WHAT NEEDS TO BE DONE — Reproduce the whole listing, keeping every character the same.
● ● ● ● ●
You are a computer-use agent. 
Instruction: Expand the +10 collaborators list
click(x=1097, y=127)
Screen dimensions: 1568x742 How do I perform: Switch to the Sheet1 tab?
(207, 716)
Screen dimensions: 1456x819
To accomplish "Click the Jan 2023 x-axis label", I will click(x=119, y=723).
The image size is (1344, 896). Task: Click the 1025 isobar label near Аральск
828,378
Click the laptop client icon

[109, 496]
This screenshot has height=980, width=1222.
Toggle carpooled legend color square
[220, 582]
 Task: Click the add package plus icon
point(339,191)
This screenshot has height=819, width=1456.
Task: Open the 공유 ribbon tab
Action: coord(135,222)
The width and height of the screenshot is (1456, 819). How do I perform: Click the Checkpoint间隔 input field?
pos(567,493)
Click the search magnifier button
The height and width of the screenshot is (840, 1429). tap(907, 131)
● ● ● ● ●
RESULT OF THIS EXERCISE —
You are a computer-use agent. 
Instruction: Expand the +10 collaborators list
click(x=1097, y=127)
Screen dimensions: 1568x742 How do I perform: Switch to the Sheet1 tab?
(207, 716)
Screen dimensions: 1456x819
To accomplish "Click the Jan 2023 x-axis label", I will click(x=119, y=723).
The image size is (1344, 896). Task: Click the 1025 isobar label near Аральск
828,378
Click the laptop client icon

[109, 496]
This screenshot has height=980, width=1222.
Toggle carpooled legend color square
[220, 582]
 Task: Click the add package plus icon
point(339,191)
This screenshot has height=819, width=1456.
Task: Open the 공유 ribbon tab
Action: coord(135,222)
The width and height of the screenshot is (1456, 819). How do I perform: Click the Checkpoint间隔 input field?
pos(567,493)
Click the search magnifier button
The height and width of the screenshot is (840, 1429). tap(907, 131)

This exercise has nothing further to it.